The approved budget fully funded new student growth and increased the traditional WPU by just 2.5%, which most school districts argue barely covers inflation costs. But new funding allocations significantly increase the overall budget. For example, a property tax adjustment measure (House Bill 293) provides an additional $36 million to be used for property tax equalization. It also creates a new property tax increment on the basic rate indexed to the WPU increase, generating $18.5 million this year. In addition, $46.5 million from the Education Fund will be placed in the Flexible Allocation line item and distributed on a WPU basis.

Other items of note funded in the budget include:

  • $9 million enhancement for at-risk students (in addition, homelessness and chronic absenteeism were added as risk factors)
  • $500,000 additional on-going for teacher supply money, bringing the total to $5.5 million.
  • $23.6 million increase in the school land trust program distribution.

Combined, these increases approach an equivalent growth of 7% on the WPU. When all was said and done, some long-term building blocks were put in place for some sustainable education funding increases into the foreseeable future for Utah public education.

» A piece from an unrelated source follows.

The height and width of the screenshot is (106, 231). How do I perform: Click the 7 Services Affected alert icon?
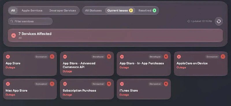[14, 36]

How the Public Education Budget is Set

The first few weeks of the session, legislators meet in appropriations committee meetings where they consider appropriations requests received from various entities. There are eight appropriation subcommittees, including the Public Education Appropriations Subcommittee. Each subcommittee considers appropriation requests relevant that topic, then prioritize requests and submit a budget proposal to the Executive Appropriations Committee for final approval. The Executive Appropriations Committee is made up of Senate and House leadership and is responsible for setting the final budget for the upcoming year. This final budget is then voted upon by the full House and Senate, usually during the session’s closing days.